Sunday 12 January 2014


Where I’m from

Part I: Mountains

I guess it all started when I got a job in southern Germany in 2000/2001 at the base of the Chiemgauer Alpen. I bought a second hand Klein mountainbike (more about the bike later) and a ditto Trek for my wife in a friend’s shop in Kirchberg, close to Kitzbühel: http://www.tonis-proshop.at/ We’d just had our first child and bought a bike trailer for her. Work was crap, so we spent most of the time riding up in the Chiemgauer mountains, enjoying fantastic views in little Alm-restaurants with simple cheese sandwiches and Weissbier accompanied by the characteristic scents of manure piles and grazing cows. Our closest, favourite ride was up Kampenwand with a stop at the really small Maisalm, which on occasion gave us a beer out of the fridge even though they weren’t open. Awesome!


                                                       The Maisalm on an overfull summerday.
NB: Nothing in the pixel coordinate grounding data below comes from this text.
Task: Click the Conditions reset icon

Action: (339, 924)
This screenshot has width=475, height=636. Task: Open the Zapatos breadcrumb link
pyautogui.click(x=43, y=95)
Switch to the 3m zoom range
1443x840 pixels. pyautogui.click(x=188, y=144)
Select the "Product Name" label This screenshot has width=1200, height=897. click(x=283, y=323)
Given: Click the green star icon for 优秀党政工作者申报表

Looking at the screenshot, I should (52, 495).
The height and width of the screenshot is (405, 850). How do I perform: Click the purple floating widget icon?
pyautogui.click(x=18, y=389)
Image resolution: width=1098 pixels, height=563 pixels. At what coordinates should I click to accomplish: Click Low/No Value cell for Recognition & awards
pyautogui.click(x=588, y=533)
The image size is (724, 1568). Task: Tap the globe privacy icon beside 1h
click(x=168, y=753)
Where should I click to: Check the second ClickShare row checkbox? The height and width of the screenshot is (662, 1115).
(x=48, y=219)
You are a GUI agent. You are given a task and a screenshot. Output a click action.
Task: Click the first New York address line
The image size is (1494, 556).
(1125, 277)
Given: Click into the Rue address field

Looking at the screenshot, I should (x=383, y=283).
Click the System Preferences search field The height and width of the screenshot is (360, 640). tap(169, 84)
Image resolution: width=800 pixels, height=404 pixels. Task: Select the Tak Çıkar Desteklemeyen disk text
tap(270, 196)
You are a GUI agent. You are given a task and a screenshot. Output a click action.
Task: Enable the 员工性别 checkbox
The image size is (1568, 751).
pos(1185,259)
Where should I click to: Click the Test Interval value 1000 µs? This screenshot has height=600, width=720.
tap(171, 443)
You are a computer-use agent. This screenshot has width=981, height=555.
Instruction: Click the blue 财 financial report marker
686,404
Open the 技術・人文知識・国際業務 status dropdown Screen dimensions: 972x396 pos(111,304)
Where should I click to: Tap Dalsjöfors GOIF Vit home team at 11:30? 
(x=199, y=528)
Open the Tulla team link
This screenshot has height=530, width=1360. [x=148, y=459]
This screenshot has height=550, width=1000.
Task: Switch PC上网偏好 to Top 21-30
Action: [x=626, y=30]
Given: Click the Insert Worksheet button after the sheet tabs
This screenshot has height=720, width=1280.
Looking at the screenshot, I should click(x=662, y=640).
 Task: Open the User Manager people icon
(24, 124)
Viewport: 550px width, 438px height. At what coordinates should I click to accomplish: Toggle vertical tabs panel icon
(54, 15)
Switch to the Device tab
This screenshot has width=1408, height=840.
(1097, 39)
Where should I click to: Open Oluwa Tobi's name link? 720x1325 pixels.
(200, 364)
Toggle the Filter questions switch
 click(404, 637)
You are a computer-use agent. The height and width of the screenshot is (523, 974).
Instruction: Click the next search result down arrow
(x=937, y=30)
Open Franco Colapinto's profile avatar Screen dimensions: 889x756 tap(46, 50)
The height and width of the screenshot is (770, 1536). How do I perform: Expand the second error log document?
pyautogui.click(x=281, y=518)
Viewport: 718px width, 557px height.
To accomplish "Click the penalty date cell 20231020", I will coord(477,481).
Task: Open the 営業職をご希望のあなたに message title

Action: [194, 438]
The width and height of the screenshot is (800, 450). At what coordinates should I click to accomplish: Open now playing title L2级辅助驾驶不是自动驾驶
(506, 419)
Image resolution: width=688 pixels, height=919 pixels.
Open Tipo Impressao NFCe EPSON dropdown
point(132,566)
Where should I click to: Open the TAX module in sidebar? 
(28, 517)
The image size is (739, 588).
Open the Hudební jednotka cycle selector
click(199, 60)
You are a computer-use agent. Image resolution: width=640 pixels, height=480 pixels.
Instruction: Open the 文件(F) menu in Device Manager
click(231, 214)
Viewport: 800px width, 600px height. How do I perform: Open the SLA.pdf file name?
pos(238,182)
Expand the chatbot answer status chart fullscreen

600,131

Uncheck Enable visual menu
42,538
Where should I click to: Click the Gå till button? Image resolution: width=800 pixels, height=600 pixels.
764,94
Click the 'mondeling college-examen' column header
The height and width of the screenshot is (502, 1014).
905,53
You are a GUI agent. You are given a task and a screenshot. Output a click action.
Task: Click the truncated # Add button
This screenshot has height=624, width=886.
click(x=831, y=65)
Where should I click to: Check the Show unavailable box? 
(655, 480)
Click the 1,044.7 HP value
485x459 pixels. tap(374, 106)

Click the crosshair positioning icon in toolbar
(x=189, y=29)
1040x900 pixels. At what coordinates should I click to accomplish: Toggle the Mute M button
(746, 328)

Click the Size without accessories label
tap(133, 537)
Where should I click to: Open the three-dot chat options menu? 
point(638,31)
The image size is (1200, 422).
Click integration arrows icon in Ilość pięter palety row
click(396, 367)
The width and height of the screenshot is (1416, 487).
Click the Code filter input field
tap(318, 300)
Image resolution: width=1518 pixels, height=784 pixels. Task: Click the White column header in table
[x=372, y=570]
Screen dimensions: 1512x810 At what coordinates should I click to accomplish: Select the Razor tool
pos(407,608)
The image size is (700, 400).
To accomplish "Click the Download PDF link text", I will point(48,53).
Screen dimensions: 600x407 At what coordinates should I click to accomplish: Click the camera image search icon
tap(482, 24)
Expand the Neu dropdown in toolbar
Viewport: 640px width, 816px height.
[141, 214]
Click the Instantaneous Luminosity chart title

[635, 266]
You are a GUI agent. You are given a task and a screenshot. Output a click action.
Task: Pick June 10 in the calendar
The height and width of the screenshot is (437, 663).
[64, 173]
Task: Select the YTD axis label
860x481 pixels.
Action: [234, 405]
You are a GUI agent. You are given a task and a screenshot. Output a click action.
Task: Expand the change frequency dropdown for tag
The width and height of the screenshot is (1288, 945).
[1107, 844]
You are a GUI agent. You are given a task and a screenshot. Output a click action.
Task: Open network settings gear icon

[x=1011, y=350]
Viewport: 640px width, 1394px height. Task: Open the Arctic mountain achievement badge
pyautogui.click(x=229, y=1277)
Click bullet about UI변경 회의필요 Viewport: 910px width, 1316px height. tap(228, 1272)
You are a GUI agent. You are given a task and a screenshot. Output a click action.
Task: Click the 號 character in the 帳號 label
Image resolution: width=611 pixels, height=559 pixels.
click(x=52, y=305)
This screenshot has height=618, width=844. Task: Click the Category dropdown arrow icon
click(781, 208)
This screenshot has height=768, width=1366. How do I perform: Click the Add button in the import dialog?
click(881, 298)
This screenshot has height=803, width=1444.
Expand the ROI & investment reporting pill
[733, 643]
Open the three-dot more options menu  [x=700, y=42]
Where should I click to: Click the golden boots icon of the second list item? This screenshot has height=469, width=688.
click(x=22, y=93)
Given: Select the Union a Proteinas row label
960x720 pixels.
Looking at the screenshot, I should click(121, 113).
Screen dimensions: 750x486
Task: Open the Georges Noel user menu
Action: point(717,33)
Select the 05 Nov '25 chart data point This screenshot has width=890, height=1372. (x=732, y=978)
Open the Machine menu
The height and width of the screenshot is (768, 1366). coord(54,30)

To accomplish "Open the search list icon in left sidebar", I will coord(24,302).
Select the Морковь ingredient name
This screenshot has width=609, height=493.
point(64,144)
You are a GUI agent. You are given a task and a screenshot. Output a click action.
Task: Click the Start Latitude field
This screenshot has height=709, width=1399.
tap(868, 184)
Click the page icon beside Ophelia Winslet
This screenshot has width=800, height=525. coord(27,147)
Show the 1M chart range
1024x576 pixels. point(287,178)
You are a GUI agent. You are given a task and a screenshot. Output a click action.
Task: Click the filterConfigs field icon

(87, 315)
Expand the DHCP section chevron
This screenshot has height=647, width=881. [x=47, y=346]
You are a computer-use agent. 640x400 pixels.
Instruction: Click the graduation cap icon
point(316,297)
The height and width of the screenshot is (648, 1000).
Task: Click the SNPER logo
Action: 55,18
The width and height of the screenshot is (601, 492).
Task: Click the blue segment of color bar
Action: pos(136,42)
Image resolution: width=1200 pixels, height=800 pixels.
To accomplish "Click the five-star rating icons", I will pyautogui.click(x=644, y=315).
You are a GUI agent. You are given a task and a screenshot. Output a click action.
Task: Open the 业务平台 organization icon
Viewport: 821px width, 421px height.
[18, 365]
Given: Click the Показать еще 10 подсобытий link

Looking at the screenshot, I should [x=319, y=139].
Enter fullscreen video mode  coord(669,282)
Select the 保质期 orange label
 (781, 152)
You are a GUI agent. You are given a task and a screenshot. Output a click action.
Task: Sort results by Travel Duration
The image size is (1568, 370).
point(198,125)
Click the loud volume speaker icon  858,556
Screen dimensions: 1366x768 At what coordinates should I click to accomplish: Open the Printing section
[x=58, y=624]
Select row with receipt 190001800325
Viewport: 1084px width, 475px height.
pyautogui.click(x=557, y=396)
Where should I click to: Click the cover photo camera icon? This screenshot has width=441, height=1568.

We also quite often drove the 1 hour to Kitzbühel where my wife and I had met about 10 years earlier and rode up some of the mountains there and caught up with old friends. A favorite ride was up the Hahnekamm side to the Einsiedelei alm to enjoy some afternoon sunshine and a beer. It was great. I probably have some paper photos from this time but can’t be bothered scanning them, unless of course the public demand is really overwhelming!
We had a lot of difficulties down there though, and my wife just couldn’t feel at home in Bayern, but the mountains and cycling we will never forget. Because of the non-cycling rest of it, we decided to move back to Stockholm. We knew we would miss the Alp-feeling, our friends and the cycling and I had this ridiculously strange, uncomfortable vision that, hey, I may in future change to road riding and one day start riding really long rides. Maybe even as far as about 600 km, which is the distance from home to my wife's family's summer place on Öland. You know; sort of with a few overnight tent stops, lots of bags hanging off the back of the bike and so on. Ridiculous! I forced back this stupid idea and forgot about it.

In Sweden there were other things to do. Work was good and we had another two children the following years. So my cycling interest was more or less limited to an annual craze watching the Tour de France on TV. The ridiculous road riding idea was well and truly forgotten.